Understanding the relationship between female employment and fertility is a vital ingredient for effective population policy. This column presents new findings from China based on well over 2000 women between 20 and 52 years old. It finds that non-agricultural jobs for women reduce the number of children per woman by 0.64 and the probability of having more than one child by 54.8%.

As the realities of an ageing population tick ever closer, policymakers have sharpened their focus on fertility. While low fertility in Europe has been labelled a crisis (Doepke et al. 2008), fertility in some high-income countries of East Asia, such as Japan and South Korea, is even lower.
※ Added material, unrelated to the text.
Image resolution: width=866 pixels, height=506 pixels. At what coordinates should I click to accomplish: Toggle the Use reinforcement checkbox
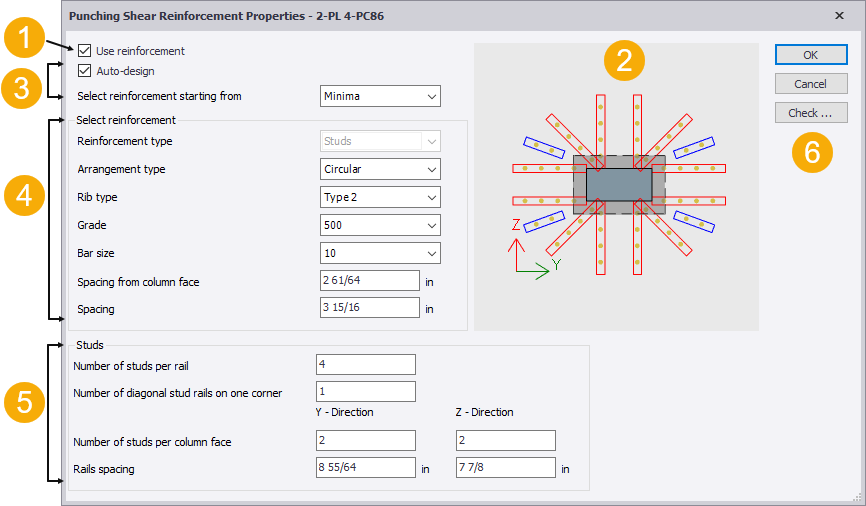point(85,51)

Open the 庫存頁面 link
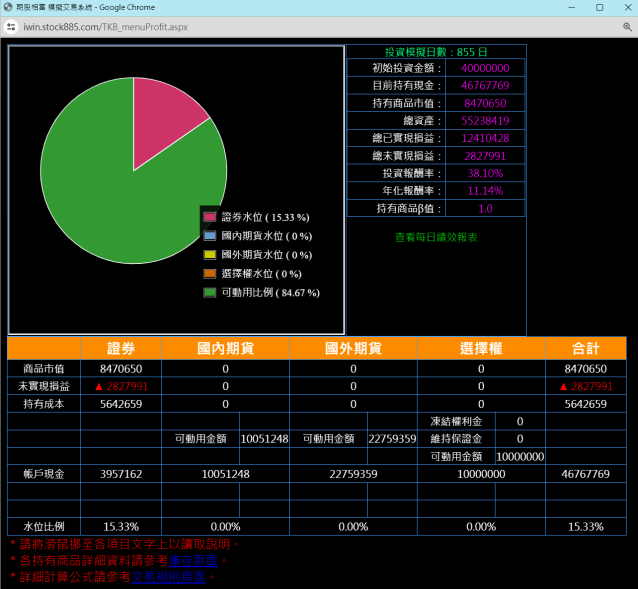click(187, 560)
Fertility has also fallen significantly even in rapidly developing middle- and low-income economies, including those of China, India, Indonesia, and Vietnam (Figure 1). In China, the personal forces promoting fertility decline reinforce ongoing policies to curb population growth.
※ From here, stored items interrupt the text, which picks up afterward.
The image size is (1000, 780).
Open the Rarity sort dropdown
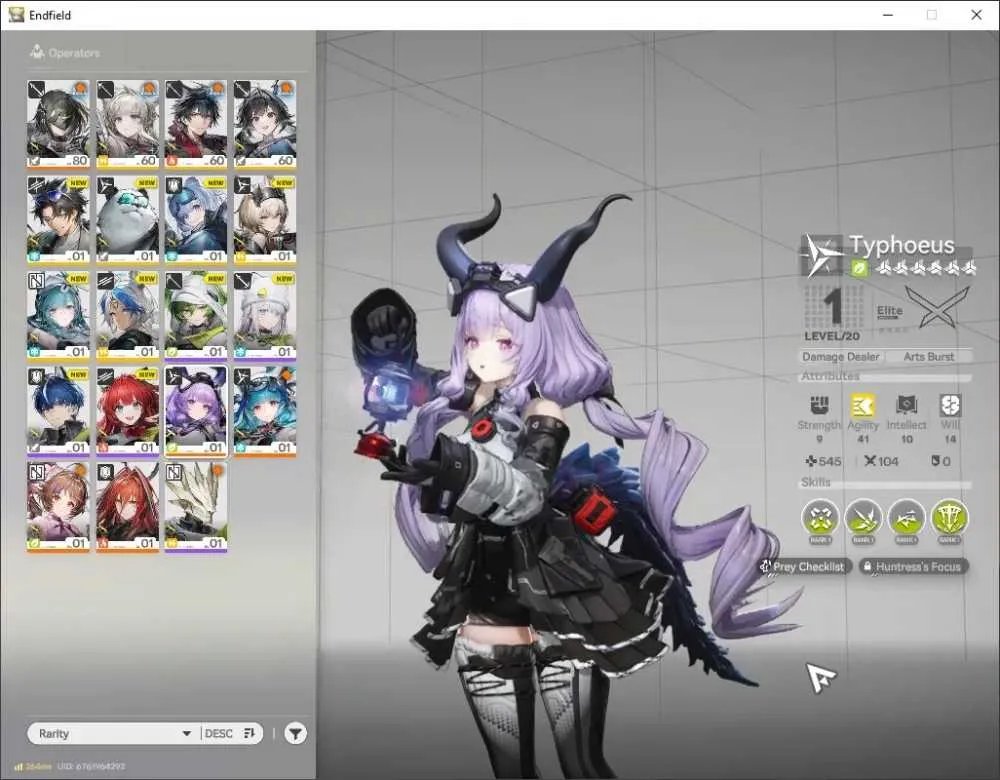coord(115,733)
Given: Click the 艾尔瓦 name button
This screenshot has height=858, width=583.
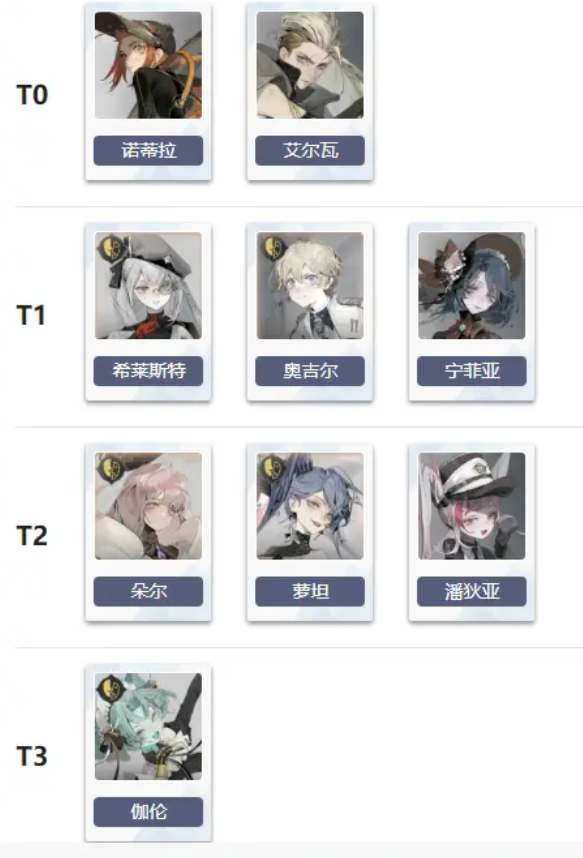Looking at the screenshot, I should [x=310, y=150].
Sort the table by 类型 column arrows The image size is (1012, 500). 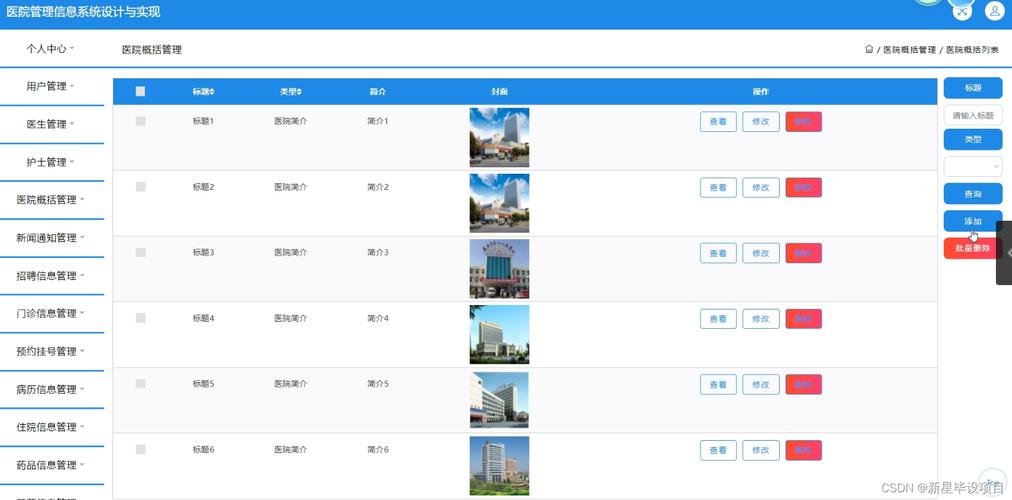coord(299,92)
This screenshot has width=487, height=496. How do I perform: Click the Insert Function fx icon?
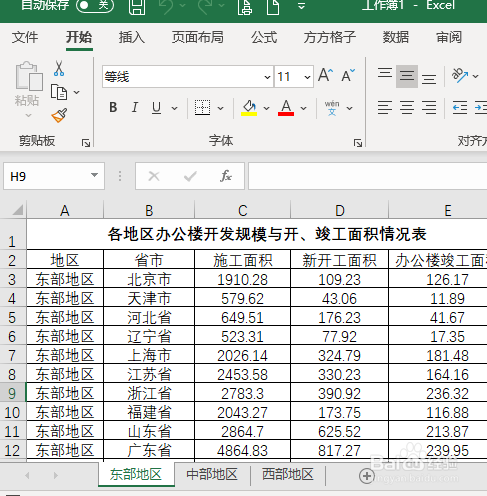(226, 176)
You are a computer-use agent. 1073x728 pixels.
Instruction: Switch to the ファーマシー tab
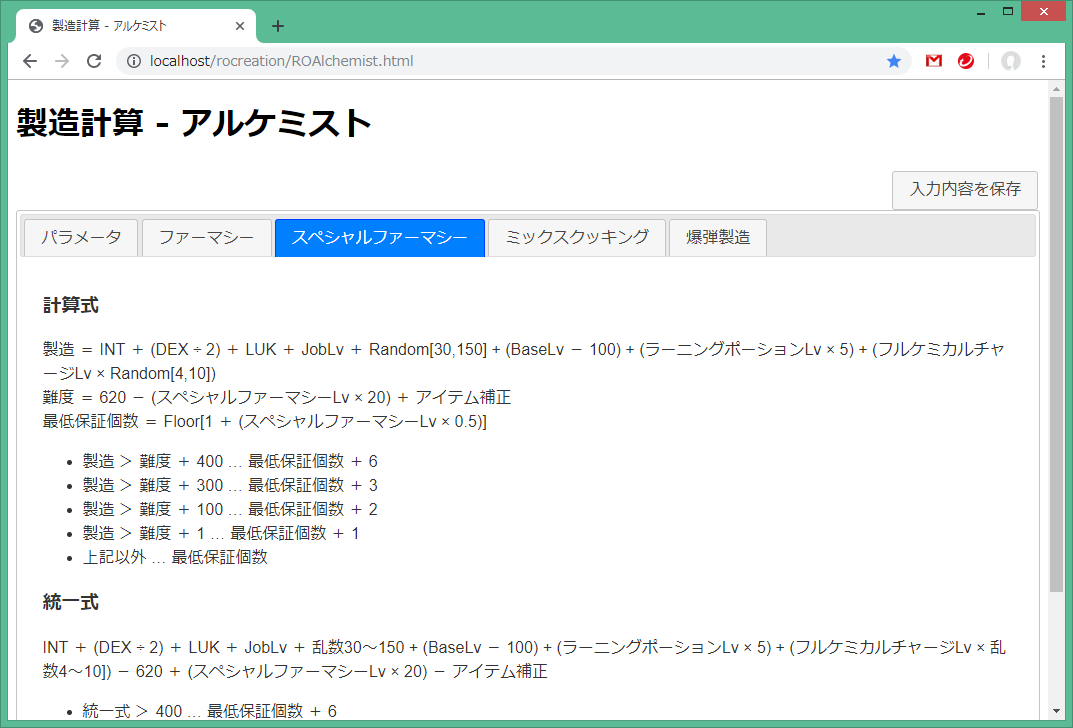point(206,238)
Figure 1. Total fertility rates for selected European and Asian countries

Source: International Labor Organization data provided to UNdata (last updated 22 May 2008). The TFR data are estimated averages for five-year intervals in the ILO data.

At the same time, female labour force participation rates have generally increased (Figure 2). Soares and Falcao (2008, p.1060) provide striking evidence that increased labour force participation is associated with declining fertility over the past century in the US, the UK, and Brazil. Such empirical evidence, as well as economic theory, suggests a strong link between fertility and female labour force participation, with causality flowing in both directions (Killingsworth and Heckman 1987, Kalwij 2000).
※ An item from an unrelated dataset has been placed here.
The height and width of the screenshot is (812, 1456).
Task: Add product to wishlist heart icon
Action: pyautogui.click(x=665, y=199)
Figure 2. Female labour force participation rates, selected European and Asian countries, 1980 and 2000

Source: International Labor Organization data provided to UNdata (last updated 22 May 2008).

Pinpointing the causal effects

Using data from the US Panel Study of Income Dynamics, Cramer (1980) argues that “[the] dominant effects are from fertility to employment in the short run and from employment to fertility in the long run” (p.167).

Female employment might lead to lower fertility since working reduces a woman’s available time, and as raising children is time-intensive, employed women might choose to have fewer children. Certainly cities like Hong Kong and Shanghai exhibit both relatively high female labour-force participation and extremely low fertility rates. In Hong Kong, 75% of women in their late 30s are employed while fertility is among the lowest in the world.

But female employment could also lead to higher fertility by boosting family income, thereby making the expenses of childrearing more affordable. In rural China in particular, children – especially sons – are valued for contributing to farm labour and for providing parents with old-age security (Hussain 1994), since pension systems in rural China are only a recent introduction and are nonetheless limited. Indeed, even for high-income Italy the evidence suggests that fertility increases when old-age security decreases (Billari and Galasso 2008).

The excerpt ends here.